Isaac para que piense que es él y no Dios quien decidió matarlo:

"Abrahán cogió al hijo por el pecho y lo tiró a tierra, gritándole: "¡Crío! ¿Crees que soy

tu padre? ¡No, no soy tu padre, sólo soy un idólatra! ¿Crees que hago esto obedeciendo

un mandato divino? ¡No, lo hago solamente porque me da la real gana y me llena de

placer!". Entonces Isaac se estremeció hasta la médula de los huesos y, en medio de su

angustia, gritó a su vez: "¡Dios del cielo, ten misericordia de mi! ¡Dios de Abrahán, ten

piedad de mi: sé tú mi padre, ya que no tengo ninguno en este mundo! ". Y Abrahán

decía muy quedamente para sí: "¡Señor omnipotente, recibe mi humilde acción de

gracias, pues es mil veces mejor que mi hijo me crea monstruo, que no que pierda la fe

en Ti! "".

Impresionante, sin duda. Pero, vista críticamente, esta variación no deja de tener su lado

oscuro y tremendo. Lo fundamental queda salvado: Abrahán logra preservar a los ojos

de Isaac la bondad de Dios. Pero eso mismo demuestra lo horroroso e inaceptable de la

orden. Además, al mantener la realidad de la misma, Abrahán se hace un héroe admirable, pero a un precio inconcebible: él aparece mejor -más bueno y compasivo,

más moral- que el mismo Dios.

La otra variación desvela ya con toda su crudeza las consecuencias funestas del

presupuesto intuido y mal digerido que, con su monstruosidad, mina de raíz y ya para

siempre la vivencia religiosa:

"Lleno de paz y de dulzura hizo Abrahán todos los preparativos del sacrificio, pero

cuando se apartó un poco para coger el cuchillo, entonces vio Isaac cómo se crispaba de

desesperación la mano izquierda de su padre y cómo se estremecía todo su cuerpo.

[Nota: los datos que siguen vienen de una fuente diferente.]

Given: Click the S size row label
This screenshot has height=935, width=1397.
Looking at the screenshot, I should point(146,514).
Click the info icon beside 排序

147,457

¡Pero Abrahán cogió el cuchillo! Después volvieron a casa y Sara se apresuró a su

encuentro. Isaac, sin embargo, perdió la fe: jamás se oyó ni una sola palabra sobre esto

en el mundo; jamás dijo Isaac nada a nadie sobre lo que él viera. Y Abrahán, por su

parte, nunca llegó a sospechar siquiera que alguien lo viera."

Verdaderamente, Kierkegaard, a pesar de todo, comprendió: no es Dios quien prueba,

no es jamás una desgracia encontrarse con su voluntad.

Proceder así constituye nuestro mayor respeto a un texto venerable y nuestra mejor

fidelidad a la enseñanza de Jesús. Constituye sobre todo el mayor tributo que podemos

ofrecer a la gratuidad infinita del amor de Dios.